Controversial solicitor gets away with slap on the wrist
So Andrew Crossley, the man who once boasted his legal company was pulling in hundreds of thousands a year, is so skint he only gets slapped with £1,000 fine by the ICO.
Anne Muir, a 58-year-old grandmother from Strathclyde, on the other hand, who has never boasted about being rich, could be forced to pay a fine of thousands of pounds; plus get a criminal record into the bargain after pleading guilty to illegally downloading files to her PC.
It's difficult, really difficult to see the justice here. OK Anne Muir committed an offence. She should not have downloaded these files. But she wasn't apparently making any money from this. It was wrong yes, but ask any of the recipients of the letters sent by ACS Law, Crossley's firm, whether they think his actions were an offence against them. And he was certainly making money from them.
Even Judge Colin Birss who presided over the hearings at the Patents Court was not impressed. Comments he made suggested Crossley's actions were "amateurish and slipshod" and the solicitor and his client Media Cat had been "flirting with abuse of process".
At one hearing he said: "Let me be absolutely straight. I am getting the distinct impression that with every twist and turn, it appears the claimant is trying to avoid judicial scrutiny."

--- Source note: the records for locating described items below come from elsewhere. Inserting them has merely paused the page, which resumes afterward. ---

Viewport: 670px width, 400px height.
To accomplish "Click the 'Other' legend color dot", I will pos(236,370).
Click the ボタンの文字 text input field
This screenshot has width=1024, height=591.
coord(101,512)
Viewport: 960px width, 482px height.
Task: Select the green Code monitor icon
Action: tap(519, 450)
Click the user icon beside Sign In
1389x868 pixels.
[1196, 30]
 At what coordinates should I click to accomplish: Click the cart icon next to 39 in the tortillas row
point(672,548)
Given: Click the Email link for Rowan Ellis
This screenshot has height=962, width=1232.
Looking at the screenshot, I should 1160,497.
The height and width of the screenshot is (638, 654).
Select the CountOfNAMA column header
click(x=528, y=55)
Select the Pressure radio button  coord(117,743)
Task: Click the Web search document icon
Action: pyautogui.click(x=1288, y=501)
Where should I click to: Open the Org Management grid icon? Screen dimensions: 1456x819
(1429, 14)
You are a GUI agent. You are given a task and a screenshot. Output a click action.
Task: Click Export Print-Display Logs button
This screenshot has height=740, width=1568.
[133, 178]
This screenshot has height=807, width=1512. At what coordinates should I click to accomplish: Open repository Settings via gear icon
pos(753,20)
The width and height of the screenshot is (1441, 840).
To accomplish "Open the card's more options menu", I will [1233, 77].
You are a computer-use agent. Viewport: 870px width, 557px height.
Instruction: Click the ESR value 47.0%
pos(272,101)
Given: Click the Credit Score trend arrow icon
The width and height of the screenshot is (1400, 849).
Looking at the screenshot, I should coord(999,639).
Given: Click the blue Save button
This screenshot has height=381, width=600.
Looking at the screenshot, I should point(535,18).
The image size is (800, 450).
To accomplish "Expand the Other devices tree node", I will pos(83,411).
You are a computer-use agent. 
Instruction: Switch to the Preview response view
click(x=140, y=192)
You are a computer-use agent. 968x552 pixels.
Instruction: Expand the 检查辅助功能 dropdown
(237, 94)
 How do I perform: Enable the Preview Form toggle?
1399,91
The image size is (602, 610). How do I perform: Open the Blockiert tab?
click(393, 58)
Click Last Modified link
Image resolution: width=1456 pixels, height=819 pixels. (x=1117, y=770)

Mrs Muir will be sentenced on 31 May but Peter Bradwell, campaigner at Open Rights Group, has released a statement putting things into perspective.
"Anne Muir is a grandmother and a nurse who has stolen nothing and has made no money from her activity. It is not clear the music industry has lost any money as a consequence.
"She is now facing a fine of thousands of pounds and is being labelled a criminal. What she has done is no worse than a teenager hoarding cassettes. This case is a waste of public resources, arbitrary and disproportionate," he said.
Crossley may have convinced the ICO he is broke, and given the privacy watchdog a sworn statement to this effect but he still has to face some more music. He is being investigated by the Solicitors Disciplinary Tribunal and faces a Wasted Costs hearing on 17 June.
In addition, Ralli, the solicitors firm representing some of the defendants in the recent file-sharing case is gunning for Crossley as well. If it believes he is not as broke as he makes out, it may launch a lawsuit on behalf of some of the people who ACS Law sent letters to.